Contrasting Effects of Matrix Protein on Apoptosis in HeLa and BHK Cells Infected with Vesicular Stomatitis Virus Are due to Inhibition of Host Gene Expression
Sarah A. Kopecky and Douglas S. Lyles*
Department of Microbiology and Immunology, Wake Forest University School of Medicine, Winston-Salem, North Carolina 27157-1064
Received 13 September 2002/
Accepted 15 January 2003
Vesicular stomatitis virus (VSV) is a potent inducer of apoptosis in host cells. Recently, it has been shown that two VSV products are involved in the induction of apoptosis, the matrix (M) protein, and another viral product that has yet to be identified (S. A. Kopecky et. al., J. Virol. 75:12169-12181, 2001). Comparison of recombinant viruses containing wild-type (wt) or mutant M proteins showed that wt M protein accelerates VSV-induced apoptosis in HeLa cells, while wt M protein delays apoptosis in VSV-infected BHK cells. Our hypothesis to explain these results is that both effects of M protein are due to the ability of M protein to inhibit host gene expression. This hypothesis was tested by infecting cells with an M protein mutant virus defective in the inhibition of host gene expression (rM51R-M virus) in the presence or absence of actinomycin D, another inhibitor of host gene expression. Actinomycin D accelerated induction of apoptosis of HeLa cells infected with rM51R-M virus and delayed apoptosis in BHK cells infected with rM51R-M virus, similar to the effects of wt M protein. The idea that the induction of apoptosis by M protein in HeLa cells is due to its ability to inhibit host gene expression was further tested by comparing the activation of upstream caspase pathways by M protein versus that by actinomycin D or 5,6-dichlorobenzimidazole riboside (DRB). Expression of M protein activated both caspase-8 and caspase-9-like enzymes, as did treatment with actinomycin D or DRB. Induction of apoptosis by M protein, actinomycin D, and DRB was inhibited in stably transfected HeLa cell lines that overexpress Bcl-2, an antiapoptotic protein that inhibits the caspase-9 pathway. A synthetic inhibitor of caspase-8, Z-IETD-FMK, did not inhibit induction of apoptosis by M protein, actinomycin D, or DRB. Taken together, our data support the hypothesis that the induction of apoptosis by M protein is caused by the inhibition of host gene expression and that the caspase-9 pathway is more important than the caspase-8 pathway for the induction of apoptosis by M protein and other inhibitors of host gene expression.

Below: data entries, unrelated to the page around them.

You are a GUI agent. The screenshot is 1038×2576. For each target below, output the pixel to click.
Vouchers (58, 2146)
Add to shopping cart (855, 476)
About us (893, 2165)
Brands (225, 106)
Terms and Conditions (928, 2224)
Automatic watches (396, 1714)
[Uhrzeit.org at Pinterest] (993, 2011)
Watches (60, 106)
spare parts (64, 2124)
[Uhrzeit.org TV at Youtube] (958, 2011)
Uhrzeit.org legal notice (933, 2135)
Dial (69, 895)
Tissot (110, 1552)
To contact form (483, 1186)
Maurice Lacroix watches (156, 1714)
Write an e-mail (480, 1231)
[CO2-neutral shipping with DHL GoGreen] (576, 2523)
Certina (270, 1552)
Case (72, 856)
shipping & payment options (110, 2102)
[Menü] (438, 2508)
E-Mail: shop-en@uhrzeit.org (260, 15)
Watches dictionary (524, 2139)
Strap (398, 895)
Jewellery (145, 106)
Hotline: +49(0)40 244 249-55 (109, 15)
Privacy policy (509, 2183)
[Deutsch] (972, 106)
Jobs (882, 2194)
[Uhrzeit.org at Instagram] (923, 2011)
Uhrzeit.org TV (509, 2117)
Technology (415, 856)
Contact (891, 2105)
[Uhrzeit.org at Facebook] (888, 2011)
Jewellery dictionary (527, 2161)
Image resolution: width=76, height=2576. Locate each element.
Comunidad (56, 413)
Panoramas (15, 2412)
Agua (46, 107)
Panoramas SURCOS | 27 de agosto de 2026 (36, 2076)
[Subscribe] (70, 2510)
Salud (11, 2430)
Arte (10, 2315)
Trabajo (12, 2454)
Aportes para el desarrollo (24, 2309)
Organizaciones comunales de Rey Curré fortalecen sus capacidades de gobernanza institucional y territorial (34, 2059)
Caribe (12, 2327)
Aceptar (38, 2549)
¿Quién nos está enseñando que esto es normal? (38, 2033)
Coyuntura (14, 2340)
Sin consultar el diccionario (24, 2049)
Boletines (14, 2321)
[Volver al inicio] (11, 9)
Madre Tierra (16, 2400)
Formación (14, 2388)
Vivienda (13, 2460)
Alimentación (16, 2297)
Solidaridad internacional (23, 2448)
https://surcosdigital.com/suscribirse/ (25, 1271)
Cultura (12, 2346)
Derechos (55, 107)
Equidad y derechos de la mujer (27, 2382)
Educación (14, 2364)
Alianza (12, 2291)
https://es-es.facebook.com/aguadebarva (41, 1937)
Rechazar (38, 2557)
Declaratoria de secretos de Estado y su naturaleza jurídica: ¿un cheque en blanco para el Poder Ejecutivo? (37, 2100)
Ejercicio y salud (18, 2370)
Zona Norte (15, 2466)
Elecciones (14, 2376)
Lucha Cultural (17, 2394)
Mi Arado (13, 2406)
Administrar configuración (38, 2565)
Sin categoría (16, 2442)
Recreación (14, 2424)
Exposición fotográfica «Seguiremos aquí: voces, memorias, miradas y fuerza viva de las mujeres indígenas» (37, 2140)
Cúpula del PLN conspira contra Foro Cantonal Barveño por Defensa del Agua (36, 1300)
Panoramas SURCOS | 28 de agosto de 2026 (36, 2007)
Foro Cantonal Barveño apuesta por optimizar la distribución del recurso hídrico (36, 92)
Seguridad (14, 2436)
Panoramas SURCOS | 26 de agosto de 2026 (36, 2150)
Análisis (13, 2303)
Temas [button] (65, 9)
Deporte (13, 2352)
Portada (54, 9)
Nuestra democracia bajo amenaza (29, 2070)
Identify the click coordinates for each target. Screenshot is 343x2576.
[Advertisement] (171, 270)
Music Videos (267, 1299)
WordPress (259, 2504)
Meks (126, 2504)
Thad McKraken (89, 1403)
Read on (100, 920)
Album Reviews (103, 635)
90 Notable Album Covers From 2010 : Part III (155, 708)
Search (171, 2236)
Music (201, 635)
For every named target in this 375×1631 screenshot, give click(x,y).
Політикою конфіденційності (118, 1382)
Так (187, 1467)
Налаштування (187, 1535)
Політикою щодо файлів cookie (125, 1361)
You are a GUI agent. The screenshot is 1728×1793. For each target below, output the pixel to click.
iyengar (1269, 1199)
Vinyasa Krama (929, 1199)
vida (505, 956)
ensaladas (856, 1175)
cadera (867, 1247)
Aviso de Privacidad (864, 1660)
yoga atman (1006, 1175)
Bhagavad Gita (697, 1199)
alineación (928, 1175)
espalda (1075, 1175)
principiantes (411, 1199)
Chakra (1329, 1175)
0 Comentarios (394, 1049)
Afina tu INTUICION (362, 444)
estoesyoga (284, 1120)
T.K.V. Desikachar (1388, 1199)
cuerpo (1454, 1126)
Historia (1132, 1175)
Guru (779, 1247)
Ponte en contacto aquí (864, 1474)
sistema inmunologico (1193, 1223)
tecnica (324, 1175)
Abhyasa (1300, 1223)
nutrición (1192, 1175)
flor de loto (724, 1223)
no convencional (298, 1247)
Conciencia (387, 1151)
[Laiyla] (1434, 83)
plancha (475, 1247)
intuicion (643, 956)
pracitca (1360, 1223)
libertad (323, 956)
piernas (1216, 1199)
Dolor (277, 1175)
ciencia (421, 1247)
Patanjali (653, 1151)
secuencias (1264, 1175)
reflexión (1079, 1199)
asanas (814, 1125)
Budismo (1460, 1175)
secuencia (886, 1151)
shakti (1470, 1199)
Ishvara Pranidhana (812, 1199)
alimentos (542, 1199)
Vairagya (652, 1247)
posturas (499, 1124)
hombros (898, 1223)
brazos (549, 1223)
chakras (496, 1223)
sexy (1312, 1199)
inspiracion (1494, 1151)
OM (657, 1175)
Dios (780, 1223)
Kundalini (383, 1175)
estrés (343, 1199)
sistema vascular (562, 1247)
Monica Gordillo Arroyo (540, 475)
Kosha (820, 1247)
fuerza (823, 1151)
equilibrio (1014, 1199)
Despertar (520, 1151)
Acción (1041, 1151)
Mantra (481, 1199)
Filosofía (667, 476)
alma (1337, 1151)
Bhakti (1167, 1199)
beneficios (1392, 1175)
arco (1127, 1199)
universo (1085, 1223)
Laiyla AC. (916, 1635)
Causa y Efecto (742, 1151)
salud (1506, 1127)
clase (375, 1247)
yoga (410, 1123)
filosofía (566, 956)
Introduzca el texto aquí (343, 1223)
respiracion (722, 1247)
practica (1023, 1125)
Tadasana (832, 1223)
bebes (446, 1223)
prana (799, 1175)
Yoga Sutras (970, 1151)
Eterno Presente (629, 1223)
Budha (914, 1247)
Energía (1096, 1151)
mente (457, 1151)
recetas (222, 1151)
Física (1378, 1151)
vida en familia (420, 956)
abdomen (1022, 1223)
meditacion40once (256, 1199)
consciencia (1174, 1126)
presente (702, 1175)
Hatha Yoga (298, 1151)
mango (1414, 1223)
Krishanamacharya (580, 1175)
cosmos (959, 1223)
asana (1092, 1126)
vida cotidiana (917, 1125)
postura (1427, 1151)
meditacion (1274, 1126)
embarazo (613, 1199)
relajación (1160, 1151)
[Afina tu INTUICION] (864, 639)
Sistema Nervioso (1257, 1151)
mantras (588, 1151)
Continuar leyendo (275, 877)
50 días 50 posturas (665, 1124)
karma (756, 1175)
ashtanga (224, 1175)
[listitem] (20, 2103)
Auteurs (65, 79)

* Corresponding author. Mailing address: Department of Microbiology and Immunology, Wake Forest University School of Medicine, Winston-Salem, NC 27157-1064. Phone: (336) 716-2270. Fax: (336) 716-9928. E-mail:
dlyles{at}wfubmc.edu.
Journal of Virology, April 2003, p. 4658-4669, Vol. 77, No. 8
0022-538X/03/$08.00+0 DOI: 10.1128/JVI.77.8.4658-4669.2003
Copyright © 2003, American Society for Microbiology. All Rights Reserved.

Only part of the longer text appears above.